Having peace within - having compassion and love for others - is where religion has been a great technological innovator. Pray. Meditate on loving-kindness. Chant words of love. I won't go into the great list of practices for growing our compassionate hearts.
The thought will certainly arise that being nice - being loving - having peace in our hearts - is not enough. No - it is not. Our love cannot stop at the boundary of our skins or the boundaries of our nations.
Today, we may contend with great evils borne of a world with too little niceness, love, and compassion. In such a world, the love we build within must also be brought to bear actively and externally.

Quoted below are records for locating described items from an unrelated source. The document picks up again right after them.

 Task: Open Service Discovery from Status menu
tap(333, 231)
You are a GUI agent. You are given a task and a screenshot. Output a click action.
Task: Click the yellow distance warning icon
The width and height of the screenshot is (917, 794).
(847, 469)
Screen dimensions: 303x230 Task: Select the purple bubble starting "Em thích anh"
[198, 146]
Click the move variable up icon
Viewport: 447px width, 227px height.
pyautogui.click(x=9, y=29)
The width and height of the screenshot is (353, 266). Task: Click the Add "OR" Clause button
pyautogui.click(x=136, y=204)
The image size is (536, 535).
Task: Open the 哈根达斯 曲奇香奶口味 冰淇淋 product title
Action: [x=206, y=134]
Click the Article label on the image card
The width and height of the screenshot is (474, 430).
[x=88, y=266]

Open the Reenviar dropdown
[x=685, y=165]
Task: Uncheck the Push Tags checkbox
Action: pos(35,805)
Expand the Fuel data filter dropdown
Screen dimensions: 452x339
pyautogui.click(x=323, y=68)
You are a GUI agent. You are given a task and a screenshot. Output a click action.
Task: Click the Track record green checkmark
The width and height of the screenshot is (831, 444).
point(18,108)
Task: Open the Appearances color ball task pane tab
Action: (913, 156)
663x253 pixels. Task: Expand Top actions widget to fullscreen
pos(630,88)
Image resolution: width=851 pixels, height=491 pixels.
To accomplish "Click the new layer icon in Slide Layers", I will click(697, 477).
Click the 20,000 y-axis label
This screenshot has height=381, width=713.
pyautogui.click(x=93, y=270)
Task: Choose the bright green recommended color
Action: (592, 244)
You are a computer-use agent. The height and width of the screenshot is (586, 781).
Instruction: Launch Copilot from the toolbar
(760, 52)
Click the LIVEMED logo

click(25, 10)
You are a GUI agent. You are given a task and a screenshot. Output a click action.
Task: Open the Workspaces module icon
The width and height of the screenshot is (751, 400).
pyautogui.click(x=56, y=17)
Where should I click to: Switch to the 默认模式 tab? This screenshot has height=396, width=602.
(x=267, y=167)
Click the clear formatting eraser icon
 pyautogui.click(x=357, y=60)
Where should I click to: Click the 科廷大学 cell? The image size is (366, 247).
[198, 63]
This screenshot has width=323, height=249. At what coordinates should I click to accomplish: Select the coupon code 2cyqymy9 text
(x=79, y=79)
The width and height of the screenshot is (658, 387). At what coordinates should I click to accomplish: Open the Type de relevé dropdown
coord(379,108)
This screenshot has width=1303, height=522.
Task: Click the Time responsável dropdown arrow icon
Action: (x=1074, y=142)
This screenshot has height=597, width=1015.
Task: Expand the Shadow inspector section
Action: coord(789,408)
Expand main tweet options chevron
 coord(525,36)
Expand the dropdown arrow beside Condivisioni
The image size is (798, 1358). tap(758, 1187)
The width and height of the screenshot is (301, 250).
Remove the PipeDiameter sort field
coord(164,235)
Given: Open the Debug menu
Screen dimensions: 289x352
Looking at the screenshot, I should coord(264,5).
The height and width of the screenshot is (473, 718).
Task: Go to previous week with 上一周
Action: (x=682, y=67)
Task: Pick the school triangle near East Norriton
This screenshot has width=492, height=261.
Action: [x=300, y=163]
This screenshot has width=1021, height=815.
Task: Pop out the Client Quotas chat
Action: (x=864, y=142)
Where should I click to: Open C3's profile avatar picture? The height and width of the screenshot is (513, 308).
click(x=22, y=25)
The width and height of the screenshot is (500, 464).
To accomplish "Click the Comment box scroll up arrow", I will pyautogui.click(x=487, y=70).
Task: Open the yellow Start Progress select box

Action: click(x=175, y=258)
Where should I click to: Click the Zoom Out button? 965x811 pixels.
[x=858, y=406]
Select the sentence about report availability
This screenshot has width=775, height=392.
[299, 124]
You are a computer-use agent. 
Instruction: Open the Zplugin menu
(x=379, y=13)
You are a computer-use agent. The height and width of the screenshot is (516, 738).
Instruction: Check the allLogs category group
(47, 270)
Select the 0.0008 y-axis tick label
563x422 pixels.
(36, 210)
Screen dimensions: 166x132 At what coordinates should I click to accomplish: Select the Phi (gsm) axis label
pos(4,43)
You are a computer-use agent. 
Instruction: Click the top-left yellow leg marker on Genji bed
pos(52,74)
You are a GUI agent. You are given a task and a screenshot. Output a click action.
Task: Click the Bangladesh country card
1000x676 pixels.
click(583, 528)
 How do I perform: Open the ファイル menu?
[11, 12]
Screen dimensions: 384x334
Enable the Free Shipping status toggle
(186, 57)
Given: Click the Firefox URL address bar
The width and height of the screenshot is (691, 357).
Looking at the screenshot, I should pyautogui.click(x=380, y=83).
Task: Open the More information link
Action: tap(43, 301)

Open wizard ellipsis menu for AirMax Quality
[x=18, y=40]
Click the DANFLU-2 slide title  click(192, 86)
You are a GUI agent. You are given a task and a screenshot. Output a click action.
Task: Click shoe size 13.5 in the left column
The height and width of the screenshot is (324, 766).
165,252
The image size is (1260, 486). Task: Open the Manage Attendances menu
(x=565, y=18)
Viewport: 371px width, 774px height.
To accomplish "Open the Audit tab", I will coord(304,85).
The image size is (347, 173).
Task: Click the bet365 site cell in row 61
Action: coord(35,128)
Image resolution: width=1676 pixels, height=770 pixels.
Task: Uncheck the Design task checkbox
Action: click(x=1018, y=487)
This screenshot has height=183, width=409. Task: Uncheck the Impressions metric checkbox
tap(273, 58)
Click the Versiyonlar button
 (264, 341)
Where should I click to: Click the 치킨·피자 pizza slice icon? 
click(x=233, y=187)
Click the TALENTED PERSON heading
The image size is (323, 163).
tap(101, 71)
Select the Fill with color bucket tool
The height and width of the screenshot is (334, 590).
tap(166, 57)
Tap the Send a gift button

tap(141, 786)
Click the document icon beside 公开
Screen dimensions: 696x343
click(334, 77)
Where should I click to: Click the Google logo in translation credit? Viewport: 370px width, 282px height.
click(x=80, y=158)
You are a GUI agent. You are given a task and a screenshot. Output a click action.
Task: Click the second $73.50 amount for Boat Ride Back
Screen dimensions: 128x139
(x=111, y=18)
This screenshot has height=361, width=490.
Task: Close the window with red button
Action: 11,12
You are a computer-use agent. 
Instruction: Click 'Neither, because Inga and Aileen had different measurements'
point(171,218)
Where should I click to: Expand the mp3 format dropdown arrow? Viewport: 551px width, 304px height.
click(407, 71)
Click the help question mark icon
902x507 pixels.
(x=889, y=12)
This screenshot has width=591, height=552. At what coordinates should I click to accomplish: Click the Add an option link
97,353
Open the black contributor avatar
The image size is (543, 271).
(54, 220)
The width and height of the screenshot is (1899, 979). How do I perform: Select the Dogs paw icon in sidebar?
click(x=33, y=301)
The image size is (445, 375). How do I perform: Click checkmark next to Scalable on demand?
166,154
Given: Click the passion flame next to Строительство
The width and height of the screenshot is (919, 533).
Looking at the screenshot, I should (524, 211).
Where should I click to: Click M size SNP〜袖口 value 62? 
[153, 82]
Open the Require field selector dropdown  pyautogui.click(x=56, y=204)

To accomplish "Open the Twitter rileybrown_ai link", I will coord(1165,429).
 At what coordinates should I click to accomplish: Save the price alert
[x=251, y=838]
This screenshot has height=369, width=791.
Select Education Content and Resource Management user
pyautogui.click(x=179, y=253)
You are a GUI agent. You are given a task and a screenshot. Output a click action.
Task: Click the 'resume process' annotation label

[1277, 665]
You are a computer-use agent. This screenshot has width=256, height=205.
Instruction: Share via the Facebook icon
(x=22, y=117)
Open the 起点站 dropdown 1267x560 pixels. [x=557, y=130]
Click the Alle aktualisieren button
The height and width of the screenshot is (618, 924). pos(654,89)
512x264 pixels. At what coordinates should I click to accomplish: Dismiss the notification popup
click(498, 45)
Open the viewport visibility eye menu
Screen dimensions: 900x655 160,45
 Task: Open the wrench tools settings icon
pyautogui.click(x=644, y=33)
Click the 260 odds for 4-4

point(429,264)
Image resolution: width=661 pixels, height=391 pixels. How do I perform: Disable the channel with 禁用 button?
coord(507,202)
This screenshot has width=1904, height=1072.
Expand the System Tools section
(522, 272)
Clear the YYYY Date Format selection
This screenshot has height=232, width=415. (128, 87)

Remember the image of a man standing in front of a tank in Tien an men square - Mahatma Ghandi leading peaceful loving actions in the quest for Indian independence - Martin Luther King, Jr. leading peaceful action in the US civil rights struggle - the women of Greenham Common, their hands joined encircling a vast place dedicated to killing...
Love and compassion does not mean being a pushover, but without peace and love in our hearts, we are battling to stop battles - fighting to stop fighting - warring to stop war.
Only love can do that.
To echo Larry Jaffe's poem from earlier:
"One morning he wakes—
realizes he has the gift of peace"
Let's change that just a little...
"One day we wake, realize we all have the gift of peace."